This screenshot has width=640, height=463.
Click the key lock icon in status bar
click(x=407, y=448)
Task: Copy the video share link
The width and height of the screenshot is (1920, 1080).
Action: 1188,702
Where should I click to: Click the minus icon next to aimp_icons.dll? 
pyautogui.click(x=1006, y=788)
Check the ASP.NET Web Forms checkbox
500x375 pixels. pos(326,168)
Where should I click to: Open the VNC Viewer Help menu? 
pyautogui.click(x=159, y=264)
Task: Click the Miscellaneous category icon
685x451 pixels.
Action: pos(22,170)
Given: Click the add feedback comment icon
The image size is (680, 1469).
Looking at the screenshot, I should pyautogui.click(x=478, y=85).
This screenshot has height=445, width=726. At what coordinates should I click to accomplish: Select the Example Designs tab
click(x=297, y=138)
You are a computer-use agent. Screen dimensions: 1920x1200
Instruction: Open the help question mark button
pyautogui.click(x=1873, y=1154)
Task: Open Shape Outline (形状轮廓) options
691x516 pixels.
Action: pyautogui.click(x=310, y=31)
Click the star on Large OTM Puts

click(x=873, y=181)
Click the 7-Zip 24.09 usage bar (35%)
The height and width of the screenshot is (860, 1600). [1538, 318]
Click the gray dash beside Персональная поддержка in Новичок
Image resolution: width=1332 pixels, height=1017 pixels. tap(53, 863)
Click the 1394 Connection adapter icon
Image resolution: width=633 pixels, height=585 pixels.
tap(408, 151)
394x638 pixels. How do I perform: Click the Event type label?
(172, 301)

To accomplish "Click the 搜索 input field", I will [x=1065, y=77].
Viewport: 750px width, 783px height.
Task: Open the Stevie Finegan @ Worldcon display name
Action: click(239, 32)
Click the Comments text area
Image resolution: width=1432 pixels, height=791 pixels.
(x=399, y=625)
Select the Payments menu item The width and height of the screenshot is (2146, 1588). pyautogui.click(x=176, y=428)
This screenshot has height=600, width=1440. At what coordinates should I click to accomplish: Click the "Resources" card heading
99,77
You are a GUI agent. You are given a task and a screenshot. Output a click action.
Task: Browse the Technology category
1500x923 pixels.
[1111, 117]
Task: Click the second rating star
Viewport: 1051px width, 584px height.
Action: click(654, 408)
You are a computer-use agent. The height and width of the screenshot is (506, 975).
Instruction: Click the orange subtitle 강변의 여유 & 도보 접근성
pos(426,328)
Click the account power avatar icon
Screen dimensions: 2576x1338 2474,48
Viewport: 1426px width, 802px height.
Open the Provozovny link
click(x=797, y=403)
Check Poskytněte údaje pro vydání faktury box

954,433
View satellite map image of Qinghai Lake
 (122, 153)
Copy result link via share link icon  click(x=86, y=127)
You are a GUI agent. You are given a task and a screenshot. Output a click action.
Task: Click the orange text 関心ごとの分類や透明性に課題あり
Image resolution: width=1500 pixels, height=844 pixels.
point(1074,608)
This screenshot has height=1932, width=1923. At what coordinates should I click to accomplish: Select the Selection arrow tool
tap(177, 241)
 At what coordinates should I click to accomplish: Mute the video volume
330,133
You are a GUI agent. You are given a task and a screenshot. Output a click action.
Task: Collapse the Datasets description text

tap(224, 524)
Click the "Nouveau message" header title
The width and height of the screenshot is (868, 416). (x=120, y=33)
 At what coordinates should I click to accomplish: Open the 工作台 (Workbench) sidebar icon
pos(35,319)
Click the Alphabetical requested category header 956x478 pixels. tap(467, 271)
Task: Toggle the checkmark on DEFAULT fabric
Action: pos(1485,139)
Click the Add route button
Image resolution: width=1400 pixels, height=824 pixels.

━━━━━━━━━━━━━━━━

WRITTEN INSTRUCTION
Reproduce every line of the listing above without any changes.

WRITTEN SOLUTION
This screenshot has width=640, height=463.
Click the key lock icon in status bar
click(x=407, y=448)
Task: Copy the video share link
The width and height of the screenshot is (1920, 1080).
Action: 1188,702
Where should I click to: Click the minus icon next to aimp_icons.dll? 
pyautogui.click(x=1006, y=788)
Check the ASP.NET Web Forms checkbox
500x375 pixels. pos(326,168)
Where should I click to: Open the VNC Viewer Help menu? 
pyautogui.click(x=159, y=264)
Task: Click the Miscellaneous category icon
685x451 pixels.
Action: pos(22,170)
Given: Click the add feedback comment icon
The image size is (680, 1469).
Looking at the screenshot, I should pyautogui.click(x=478, y=85).
This screenshot has height=445, width=726. At what coordinates should I click to accomplish: Select the Example Designs tab
click(x=297, y=138)
You are a computer-use agent. Screen dimensions: 1920x1200
Instruction: Open the help question mark button
pyautogui.click(x=1873, y=1154)
Task: Open Shape Outline (形状轮廓) options
691x516 pixels.
Action: pyautogui.click(x=310, y=31)
Click the star on Large OTM Puts

click(x=873, y=181)
Click the 7-Zip 24.09 usage bar (35%)
The height and width of the screenshot is (860, 1600). [1538, 318]
Click the gray dash beside Персональная поддержка in Новичок
Image resolution: width=1332 pixels, height=1017 pixels. tap(53, 863)
Click the 1394 Connection adapter icon
Image resolution: width=633 pixels, height=585 pixels.
tap(408, 151)
394x638 pixels. How do I perform: Click the Event type label?
(172, 301)

To accomplish "Click the 搜索 input field", I will [x=1065, y=77].
Viewport: 750px width, 783px height.
Task: Open the Stevie Finegan @ Worldcon display name
Action: click(239, 32)
Click the Comments text area
Image resolution: width=1432 pixels, height=791 pixels.
(x=399, y=625)
Select the Payments menu item The width and height of the screenshot is (2146, 1588). pyautogui.click(x=176, y=428)
This screenshot has height=600, width=1440. At what coordinates should I click to accomplish: Click the "Resources" card heading
99,77
You are a GUI agent. You are given a task and a screenshot. Output a click action.
Task: Browse the Technology category
1500x923 pixels.
[1111, 117]
Task: Click the second rating star
Viewport: 1051px width, 584px height.
Action: click(654, 408)
You are a computer-use agent. The height and width of the screenshot is (506, 975).
Instruction: Click the orange subtitle 강변의 여유 & 도보 접근성
pos(426,328)
Click the account power avatar icon
Screen dimensions: 2576x1338 2474,48
Viewport: 1426px width, 802px height.
Open the Provozovny link
click(x=797, y=403)
Check Poskytněte údaje pro vydání faktury box

954,433
View satellite map image of Qinghai Lake
 (122, 153)
Copy result link via share link icon  click(x=86, y=127)
You are a GUI agent. You are given a task and a screenshot. Output a click action.
Task: Click the orange text 関心ごとの分類や透明性に課題あり
Image resolution: width=1500 pixels, height=844 pixels.
point(1074,608)
This screenshot has height=1932, width=1923. At what coordinates should I click to accomplish: Select the Selection arrow tool
tap(177, 241)
 At what coordinates should I click to accomplish: Mute the video volume
330,133
You are a GUI agent. You are given a task and a screenshot. Output a click action.
Task: Collapse the Datasets description text

tap(224, 524)
Click the "Nouveau message" header title
The width and height of the screenshot is (868, 416). (x=120, y=33)
 At what coordinates should I click to accomplish: Open the 工作台 (Workbench) sidebar icon
pos(35,319)
Click the Alphabetical requested category header 956x478 pixels. tap(467, 271)
Task: Toggle the checkmark on DEFAULT fabric
Action: pos(1485,139)
Click the Add route button
Image resolution: width=1400 pixels, height=824 pixels.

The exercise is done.